United States District Court, M.D. Georgia

March 30, 2018

UNITED STATES OF AMERICA, Plaintiff,
v.
BIOANUE LABORATORIES, INC., GLORIA D. RABER, and KELLY RABER, Defendants.

          ORDER

          MARC T. TREADWELL, JUDGE

         Defendants Gloria Raber and Kelly Raber have moved for relief from the Court's order permanently enjoining the Defendants.[1] Docs. 32; 42. The Defendants have also filed various motions related to their request for relief from the injunction. See Docs. 36 (request to be “disjoined” from the injunction); 37 (request for production of the telephone transcript); 41 (motion to strike the Government's responses). For the following reasons, the motions are DENIED.

         I. BACKGROUND

         On May 29, 2013, the Government filed a complaint for injunctive relief against the Defendants, alleging that the Defendants violated various provisions of the Federal Food, Drug, and Cosmetic Act (“the Act”) by misbranding and adulterating unapproved new drugs and dietary supplements while selling them in interstate commerce. Doc. 1 ¶ 1(a)-(e) (citing 21 U.S.C. § 331(a), (d), (k)).

         On July 23, 2014, the Court granted the Government's motion for summary judgment. Doc. 26. In that Order, the Court concluded that (1) the Defendants violated the Act because their products are “new drugs” that have not been approved by the Food and Drug Administration (“FDA”) and are not generally recognized as safe and effective; (2) even if the products were dietary supplements rather than drugs, the Defendants “still have violated the law by not adhering to FDA regulations in their manufacturing process and causing their food products to become ‘adulterated;'” and (3) Defendant Kelly Raber acted in concert with BioAnue Laboratories, Inc. and Gloria Raber when formulating BioAnue products. Id. at 12, 15.

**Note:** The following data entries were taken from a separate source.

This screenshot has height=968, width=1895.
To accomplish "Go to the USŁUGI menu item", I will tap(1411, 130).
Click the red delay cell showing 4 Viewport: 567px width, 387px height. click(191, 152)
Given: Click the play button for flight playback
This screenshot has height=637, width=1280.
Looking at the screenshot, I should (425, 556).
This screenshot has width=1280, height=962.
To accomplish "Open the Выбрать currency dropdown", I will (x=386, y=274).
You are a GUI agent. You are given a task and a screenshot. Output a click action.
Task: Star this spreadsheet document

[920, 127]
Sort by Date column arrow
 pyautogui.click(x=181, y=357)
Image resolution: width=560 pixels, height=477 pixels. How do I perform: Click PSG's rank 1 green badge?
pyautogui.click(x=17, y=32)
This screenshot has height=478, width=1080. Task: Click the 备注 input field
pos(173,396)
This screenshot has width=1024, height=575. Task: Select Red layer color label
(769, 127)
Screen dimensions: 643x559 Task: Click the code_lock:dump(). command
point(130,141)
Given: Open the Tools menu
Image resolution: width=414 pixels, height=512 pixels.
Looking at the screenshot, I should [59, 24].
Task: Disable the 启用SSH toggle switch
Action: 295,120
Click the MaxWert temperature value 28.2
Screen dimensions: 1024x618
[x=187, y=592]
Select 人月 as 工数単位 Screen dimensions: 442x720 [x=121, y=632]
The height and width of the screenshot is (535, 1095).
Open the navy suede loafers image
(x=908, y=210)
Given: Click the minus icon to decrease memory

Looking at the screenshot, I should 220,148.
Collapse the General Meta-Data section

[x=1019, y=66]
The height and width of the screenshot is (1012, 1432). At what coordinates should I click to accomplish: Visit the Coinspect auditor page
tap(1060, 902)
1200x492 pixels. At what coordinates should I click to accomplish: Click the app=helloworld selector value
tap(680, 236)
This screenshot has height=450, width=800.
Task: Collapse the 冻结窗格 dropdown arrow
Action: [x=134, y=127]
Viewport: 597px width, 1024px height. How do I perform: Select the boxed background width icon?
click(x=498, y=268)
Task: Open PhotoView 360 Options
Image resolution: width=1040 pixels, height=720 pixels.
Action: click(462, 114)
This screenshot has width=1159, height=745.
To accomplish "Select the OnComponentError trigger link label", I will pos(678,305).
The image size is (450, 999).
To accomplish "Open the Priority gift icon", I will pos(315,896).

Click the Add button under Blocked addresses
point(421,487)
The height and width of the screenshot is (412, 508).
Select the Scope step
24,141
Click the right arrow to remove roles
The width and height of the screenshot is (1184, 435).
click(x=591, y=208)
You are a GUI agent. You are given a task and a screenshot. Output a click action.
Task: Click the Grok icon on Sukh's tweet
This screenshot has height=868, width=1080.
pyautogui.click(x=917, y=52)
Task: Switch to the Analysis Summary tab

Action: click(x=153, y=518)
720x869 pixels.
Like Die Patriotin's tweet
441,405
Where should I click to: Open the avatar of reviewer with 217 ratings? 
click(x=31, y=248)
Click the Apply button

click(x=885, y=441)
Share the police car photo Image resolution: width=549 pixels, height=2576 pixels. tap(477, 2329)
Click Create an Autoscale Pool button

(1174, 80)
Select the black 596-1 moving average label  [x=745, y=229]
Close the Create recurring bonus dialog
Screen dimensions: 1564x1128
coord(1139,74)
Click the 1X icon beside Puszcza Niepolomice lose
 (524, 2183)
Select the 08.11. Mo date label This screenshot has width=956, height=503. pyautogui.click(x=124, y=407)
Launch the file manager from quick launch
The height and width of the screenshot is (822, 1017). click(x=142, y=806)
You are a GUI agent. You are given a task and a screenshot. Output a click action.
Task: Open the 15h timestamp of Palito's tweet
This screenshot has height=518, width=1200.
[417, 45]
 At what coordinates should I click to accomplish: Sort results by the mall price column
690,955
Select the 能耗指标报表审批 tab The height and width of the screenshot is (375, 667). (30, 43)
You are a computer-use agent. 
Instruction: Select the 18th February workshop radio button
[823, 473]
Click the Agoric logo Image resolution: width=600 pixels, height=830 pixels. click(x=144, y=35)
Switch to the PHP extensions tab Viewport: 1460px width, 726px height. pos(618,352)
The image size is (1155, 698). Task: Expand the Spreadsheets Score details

         The Court also entered an order permanently enjoining the Defendants from selling any drug or dietary supplement unless and until certain requirements were met. Doc. 27 ¶ 8. These requirements are listed in Paragraph 8 of the injunction. Id. ¶ 8(A)-(J). Notably, the injunction states:

Unless otherwise ordered, all decisions specified in this Order shall be vested in the discretion of FDA and shall be final. If contested, FDA's decisions under this Order shall be reviewed by the Court under the arbitrary and capricious standard set forth in 5 U.S.C. § 706(2)(A). Review shall be based exclusively on the written record before FDA at the time the decision was made. No discovery shall be taken by either party.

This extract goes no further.